El día anterior, tras hundir al destructor inglés “Puckeridge” que se dirigía a toda máquina en dirección a Gibraltar, el capitán Brandi, consciente de que sería perseguido, decidió esperar a la noche para emerger y navegar en superficie –con los motores diesel, de modo que se recargaran las baterías de los motores eléctricos que se usaban en inmersión– hacia el este, bordeando la costa marroquí en aguas de soberanía española, es decir, dentro de la zona de tres millas, donde no les buscaría nadie. Su objetivo era situarse al sur de la isla de Alborán, por donde pasaban los convoyes cargados en dirección al este.

Capitán ALBRECHT BRANDI

Poco después de la medianoche del 11 de septiembre, el submarino fue descubierto mediante el radar por un avión “Wellington” de la RAF, que bombardeo al U-617 alcanzándolo, al menos, con tres cargas de profundidad. En el submarino, además de la artillería, quedaron inutilizados los dos motores eléctricos (y las baterías, por lo que la inmersión era imposible) y uno de los diesel. El segundo, aunque también desencajado, pudo ser puesto en marcha por los técnicos, dando una velocidad de unos 5 nudos. El agua que entraba por las grietas, en contacto con las baterías, producía gas tóxico (cloro): en el interior sólo podían quedar tres personas con máscaras antigás.

El avión inglés observó que la nave tenía problemas de gobierno, e informó de sus movimientos. A las 03.15 llegaba un segundo “Wellington”. Como el barco parecía dirigirse a aguas neutrales, el piloto no tardó en atacar: también lanzó sus seis cargas de profundidad.

El navío llegó a un punto rocoso de la costa –Afrau, entre cabo Tres Forcas y cabo Quilates– y cuando se encontraba cerca de tierra firme, embarrancó, quedando el U-Boot escorado unos 25 grados a babor. La mayoría de la tripulación saltó al agua por propia iniciativa para nadar hacia la costa. Los que quedaban destruyeron los cilindros y la máquina Enigma y los códigos de descifrado.
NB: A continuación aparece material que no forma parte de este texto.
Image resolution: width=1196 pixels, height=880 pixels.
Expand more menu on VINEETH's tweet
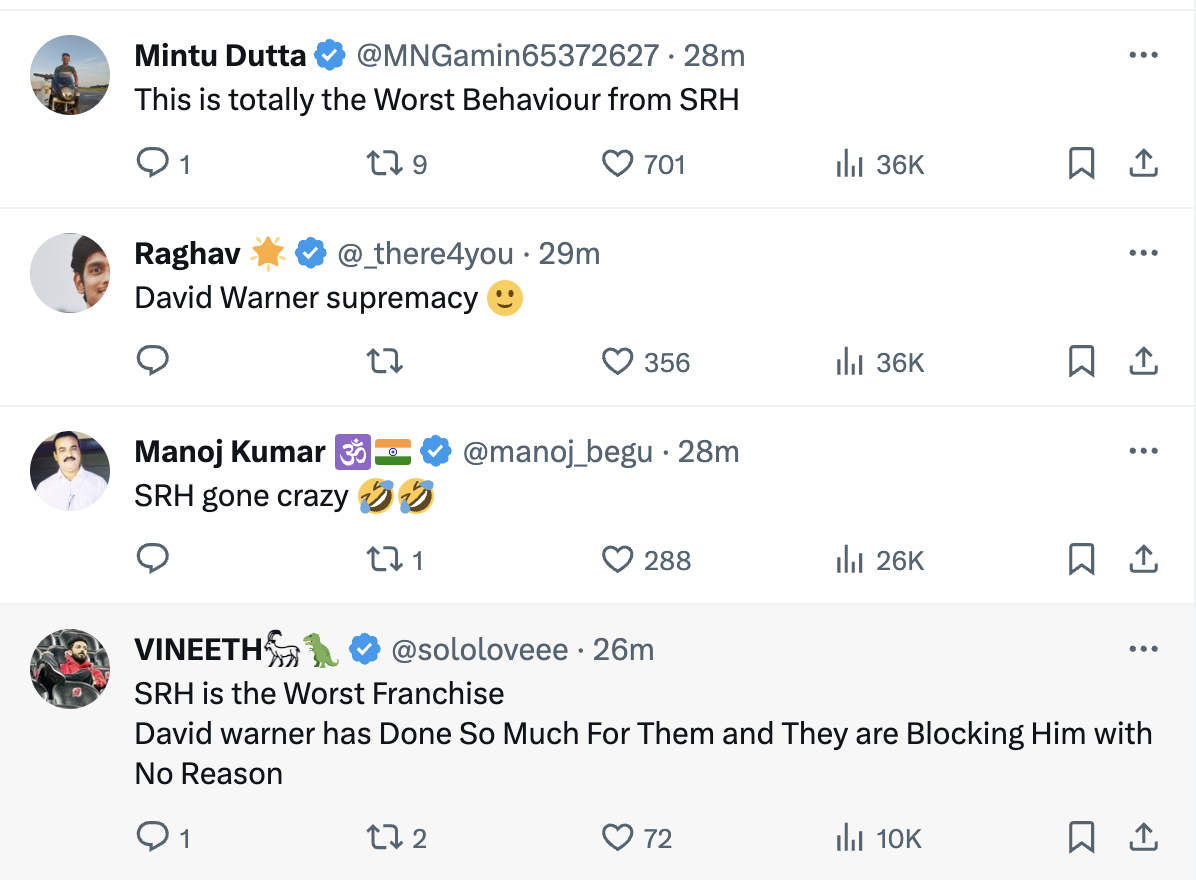[x=1143, y=649]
El U-617 quedó varado a una distancia de la playa que difícilmente puede pasar del centenar de metros y al día siguiente sería bombardeado por los escuadrones de “Hudson” y “Swordfish” de Gibraltar con bombas y cohetes. Después, los cañones del mercante armado “Haarlem, de la corbeta “Hyacinth (británicos) y del minador australiano “Woollongong” bombardearon al U-617 “hasta romperlo en pedazos”, pero sin hundirlo. También los propios alemanes pretendieron echar a pique su nave haciendo explotar un torpedo en el interior del submarino, pero tampoco eso hizo naufragar al barco.

Poco después, una columna automóvil del Ejercito Español llegó al encuentro de los tripulantes del U-617. Ese mismo día 12 de septiembre, los alemanes fueron enviados en autobuses al cuartel de la Legión en Nador, donde pasaron “dos o tres semanas”. La tripulación, entre la que no se produjeron bajas, quedó internada en España (en Sevilla o Cartagena) hasta el final de la guerra. El capitán Brandi –con el consentimiento de los españoles– pudo escapar y el 19 de mayo de 1944 fue condecorado con las espadas para la RK y el 24 de noviembre siguiente con los diamantes, siendo así el segundo y último submarinista que recibió esta máxima condecoración.

Kapitän-Leutnant Albrecht Brandi, a la derecha

Para el Leutnant zur See Graf von Arco, que era experto en explosivos, llegó una carta del Alto Mando Naval Alemán (Oberkommando der Kriegsmarine-OKM) desde Berlín: “quedarse en Marruecos. Volar el U-Boot. Más información por el agregado militar”. El cónsul alemán en Tetuán, Krämer, proporcionó explosivos a Arco y éste contrató un bote de pesca “con un timonel hábil y discreto”. En una noche sin luna, salieron de Melilla y, tras no pocos esfuerzos, localizaron el U-617. Arco colocó la carga en un tubo de torpedos y la accionó a distancia con un cable. La carga explotó, pero el U-Boot no se movió. Arco realizó un segundo intento, con una carga más potente, igualmente fallido. Por fin, el cónsul le comunicó que el OKM había conseguido, por mediación del ministerio de Exteriores alemán, la colaboración de la Armada Española para hundir el U-Boot.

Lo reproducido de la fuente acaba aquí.